Brewer and Lilley1, 2 reported the addition of phenylethanol to a nutritive medium permitted growth of Gram-positive organisms, but markedly to completely inhibited growth of Gram-negative organisms. Phenylethanol Agar inhibits swarming of Proteus spp., and can be used to selectively isolate anaerobic bacteria from clinical specimens with mixed flora. Phenylethanol Agar is specified for use in several reference methods.3,4 The nitrogen, vitamin, and carbon sources are provided by enzymatic digest of casein and enzymatic digest of soybean meal. Sodium Chloride maintains the osmotic balance of the medium. Phenylethanol is bacteriostatic for Gram-negative bacteria and inhibits DNA synthesis. Agar is the solidifying agent. The addition of 5% defibrinated sheep blood to the basal medium can enhance microorganism recovery of the medium.

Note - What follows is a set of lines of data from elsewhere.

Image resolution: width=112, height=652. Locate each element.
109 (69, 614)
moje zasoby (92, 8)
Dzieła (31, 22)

1. Brewer, J. H., and B. D. Lilley. 1949. Paper presented at the December meeting of the Maryland Association of Medical and Public Health Laboratories.
2. Lilley, B. D., and J. H. Brewer. 1953. The selective antibacterial action of phenylethylalcohol. J. Pharm. Assoc. 42:6.

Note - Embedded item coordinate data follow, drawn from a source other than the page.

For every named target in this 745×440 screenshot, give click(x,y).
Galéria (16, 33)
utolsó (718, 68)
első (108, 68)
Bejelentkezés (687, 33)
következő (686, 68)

3. Murray, P. R., E. J. Baron, M. A. Pfaller, F. C. Tenover, and R. H. Yolken (eds.). 1995. Manual of clinical microbiology, 6th ed. American Society of Microbiology, Washington, D.C.
4. Isenberg, H. D. 1992. Clinical microbiology procedures handbook, American Society for Microbiology, Washington, D.C.

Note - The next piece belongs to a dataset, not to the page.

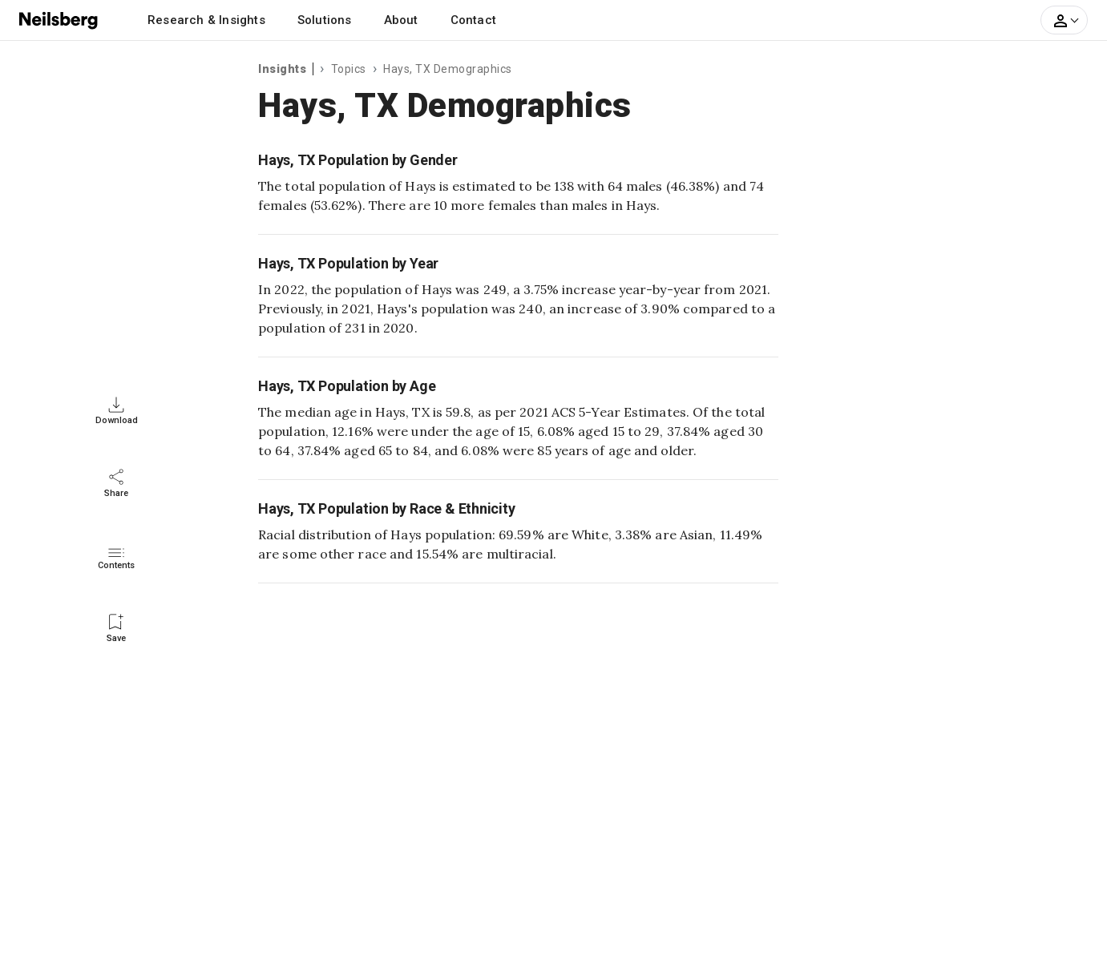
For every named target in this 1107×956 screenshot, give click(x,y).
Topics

5. Washington, J. A., Jr. 1981. Laboratory procedures in clinical microbiology. Springer-Verlag, New York.
6. Casman, E. P. 1947. A noninfusion blood agar base for neisseriae, pneumococci and streptococci. Am. J. Clin. Pathol. 17:281-289.
7. MacFaddin, J. F. 1985. Media for the isolation-cultivation-identification-maintenance of medical bacteria, vol. 1 Williams & Wilkins, Baltimore, MD.